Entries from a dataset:
━━━

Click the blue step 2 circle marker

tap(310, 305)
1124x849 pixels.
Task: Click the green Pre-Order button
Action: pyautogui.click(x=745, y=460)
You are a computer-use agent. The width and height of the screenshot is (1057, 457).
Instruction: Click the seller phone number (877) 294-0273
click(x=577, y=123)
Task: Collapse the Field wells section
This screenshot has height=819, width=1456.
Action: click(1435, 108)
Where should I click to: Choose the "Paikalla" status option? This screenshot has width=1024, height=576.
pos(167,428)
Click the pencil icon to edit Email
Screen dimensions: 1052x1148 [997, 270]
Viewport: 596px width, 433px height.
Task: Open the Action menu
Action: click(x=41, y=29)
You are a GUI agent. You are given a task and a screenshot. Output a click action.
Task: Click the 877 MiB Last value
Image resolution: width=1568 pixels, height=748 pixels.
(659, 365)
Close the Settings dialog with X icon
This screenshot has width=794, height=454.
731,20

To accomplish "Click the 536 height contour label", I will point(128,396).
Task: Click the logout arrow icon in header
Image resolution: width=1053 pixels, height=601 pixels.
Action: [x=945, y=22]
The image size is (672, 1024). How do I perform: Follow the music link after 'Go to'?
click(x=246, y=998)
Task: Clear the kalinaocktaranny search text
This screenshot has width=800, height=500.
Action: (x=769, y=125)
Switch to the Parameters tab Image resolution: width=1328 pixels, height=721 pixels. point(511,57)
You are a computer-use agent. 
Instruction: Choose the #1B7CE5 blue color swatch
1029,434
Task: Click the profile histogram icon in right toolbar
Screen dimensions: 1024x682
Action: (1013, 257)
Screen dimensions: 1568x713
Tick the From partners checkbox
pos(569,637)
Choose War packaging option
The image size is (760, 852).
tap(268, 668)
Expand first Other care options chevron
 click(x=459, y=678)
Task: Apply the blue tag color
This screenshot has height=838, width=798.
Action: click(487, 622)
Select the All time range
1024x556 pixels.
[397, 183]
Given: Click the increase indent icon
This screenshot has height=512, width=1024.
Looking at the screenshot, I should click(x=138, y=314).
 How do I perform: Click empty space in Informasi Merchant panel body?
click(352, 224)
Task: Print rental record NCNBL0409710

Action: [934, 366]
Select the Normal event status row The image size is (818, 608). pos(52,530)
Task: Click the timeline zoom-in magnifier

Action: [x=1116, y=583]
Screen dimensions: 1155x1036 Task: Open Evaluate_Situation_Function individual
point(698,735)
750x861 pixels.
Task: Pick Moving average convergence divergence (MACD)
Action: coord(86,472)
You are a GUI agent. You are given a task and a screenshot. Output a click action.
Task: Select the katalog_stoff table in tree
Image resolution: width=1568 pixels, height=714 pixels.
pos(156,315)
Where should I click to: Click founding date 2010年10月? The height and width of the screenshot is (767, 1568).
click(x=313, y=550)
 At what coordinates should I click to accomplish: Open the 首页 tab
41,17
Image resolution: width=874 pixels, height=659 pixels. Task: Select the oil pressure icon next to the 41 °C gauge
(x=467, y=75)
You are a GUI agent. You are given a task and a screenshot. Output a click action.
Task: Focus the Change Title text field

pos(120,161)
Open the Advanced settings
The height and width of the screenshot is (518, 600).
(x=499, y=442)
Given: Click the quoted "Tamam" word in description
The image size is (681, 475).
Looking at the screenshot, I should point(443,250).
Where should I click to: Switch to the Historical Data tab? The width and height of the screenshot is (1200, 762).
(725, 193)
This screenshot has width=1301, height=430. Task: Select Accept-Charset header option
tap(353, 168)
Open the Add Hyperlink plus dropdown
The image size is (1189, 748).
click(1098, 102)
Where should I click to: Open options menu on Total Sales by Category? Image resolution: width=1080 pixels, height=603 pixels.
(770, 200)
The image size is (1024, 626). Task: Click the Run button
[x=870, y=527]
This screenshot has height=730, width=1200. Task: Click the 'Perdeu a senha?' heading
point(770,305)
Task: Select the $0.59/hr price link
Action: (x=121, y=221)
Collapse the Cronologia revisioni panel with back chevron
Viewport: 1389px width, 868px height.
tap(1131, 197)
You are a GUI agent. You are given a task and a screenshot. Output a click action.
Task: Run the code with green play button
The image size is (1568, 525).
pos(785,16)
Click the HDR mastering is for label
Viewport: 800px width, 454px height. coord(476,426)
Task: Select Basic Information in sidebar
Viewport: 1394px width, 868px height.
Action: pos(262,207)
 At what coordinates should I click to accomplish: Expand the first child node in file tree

━━━

__Objective__: Rewrite the material above, switching every "Instruction" to "Goal" and leaving everything else unchanged.

__Written solution__:
Click the blue step 2 circle marker

tap(310, 305)
1124x849 pixels.
Task: Click the green Pre-Order button
Action: pyautogui.click(x=745, y=460)
You are a computer-use agent. The width and height of the screenshot is (1057, 457).
Goal: Click the seller phone number (877) 294-0273
click(x=577, y=123)
Task: Collapse the Field wells section
This screenshot has height=819, width=1456.
Action: click(1435, 108)
Where should I click to: Choose the "Paikalla" status option? This screenshot has width=1024, height=576.
pos(167,428)
Click the pencil icon to edit Email
Screen dimensions: 1052x1148 [997, 270]
Viewport: 596px width, 433px height.
Task: Open the Action menu
Action: click(x=41, y=29)
You are a GUI agent. You are given a task and a screenshot. Output a click action.
Task: Click the 877 MiB Last value
Image resolution: width=1568 pixels, height=748 pixels.
(659, 365)
Close the Settings dialog with X icon
This screenshot has width=794, height=454.
731,20

To accomplish "Click the 536 height contour label", I will point(128,396).
Task: Click the logout arrow icon in header
Image resolution: width=1053 pixels, height=601 pixels.
Action: [x=945, y=22]
The image size is (672, 1024). How do I perform: Follow the music link after 'Go to'?
click(x=246, y=998)
Task: Clear the kalinaocktaranny search text
This screenshot has width=800, height=500.
Action: (x=769, y=125)
Switch to the Parameters tab Image resolution: width=1328 pixels, height=721 pixels. point(511,57)
You are a computer-use agent. 
Goal: Choose the #1B7CE5 blue color swatch
1029,434
Task: Click the profile histogram icon in right toolbar
Screen dimensions: 1024x682
Action: (1013, 257)
Screen dimensions: 1568x713
Tick the From partners checkbox
pos(569,637)
Choose War packaging option
The image size is (760, 852).
tap(268, 668)
Expand first Other care options chevron
 click(x=459, y=678)
Task: Apply the blue tag color
This screenshot has height=838, width=798.
Action: click(487, 622)
Select the All time range
1024x556 pixels.
[397, 183]
Given: Click the increase indent icon
This screenshot has height=512, width=1024.
Looking at the screenshot, I should click(x=138, y=314).
 How do I perform: Click empty space in Informasi Merchant panel body?
click(352, 224)
Task: Print rental record NCNBL0409710

Action: [934, 366]
Select the Normal event status row The image size is (818, 608). pos(52,530)
Task: Click the timeline zoom-in magnifier

Action: [x=1116, y=583]
Screen dimensions: 1155x1036 Task: Open Evaluate_Situation_Function individual
point(698,735)
750x861 pixels.
Task: Pick Moving average convergence divergence (MACD)
Action: coord(86,472)
You are a GUI agent. You are given a task and a screenshot. Output a click action.
Task: Select the katalog_stoff table in tree
Image resolution: width=1568 pixels, height=714 pixels.
pos(156,315)
Where should I click to: Click founding date 2010年10月? The height and width of the screenshot is (767, 1568).
click(x=313, y=550)
 At what coordinates should I click to accomplish: Open the 首页 tab
41,17
Image resolution: width=874 pixels, height=659 pixels. Task: Select the oil pressure icon next to the 41 °C gauge
(x=467, y=75)
You are a GUI agent. You are given a task and a screenshot. Output a click action.
Task: Focus the Change Title text field

pos(120,161)
Open the Advanced settings
The height and width of the screenshot is (518, 600).
(x=499, y=442)
Given: Click the quoted "Tamam" word in description
The image size is (681, 475).
Looking at the screenshot, I should point(443,250).
Where should I click to: Switch to the Historical Data tab? The width and height of the screenshot is (1200, 762).
(725, 193)
This screenshot has width=1301, height=430. Task: Select Accept-Charset header option
tap(353, 168)
Open the Add Hyperlink plus dropdown
The image size is (1189, 748).
click(1098, 102)
Where should I click to: Open options menu on Total Sales by Category? Image resolution: width=1080 pixels, height=603 pixels.
(770, 200)
The image size is (1024, 626). Task: Click the Run button
[x=870, y=527]
This screenshot has height=730, width=1200. Task: Click the 'Perdeu a senha?' heading
point(770,305)
Task: Select the $0.59/hr price link
Action: (x=121, y=221)
Collapse the Cronologia revisioni panel with back chevron
Viewport: 1389px width, 868px height.
tap(1131, 197)
You are a GUI agent. You are given a task and a screenshot. Output a click action.
Task: Run the code with green play button
The image size is (1568, 525).
pos(785,16)
Click the HDR mastering is for label
Viewport: 800px width, 454px height. coord(476,426)
Task: Select Basic Information in sidebar
Viewport: 1394px width, 868px height.
Action: pos(262,207)
 At what coordinates should I click to accomplish: Expand the first child node in file tree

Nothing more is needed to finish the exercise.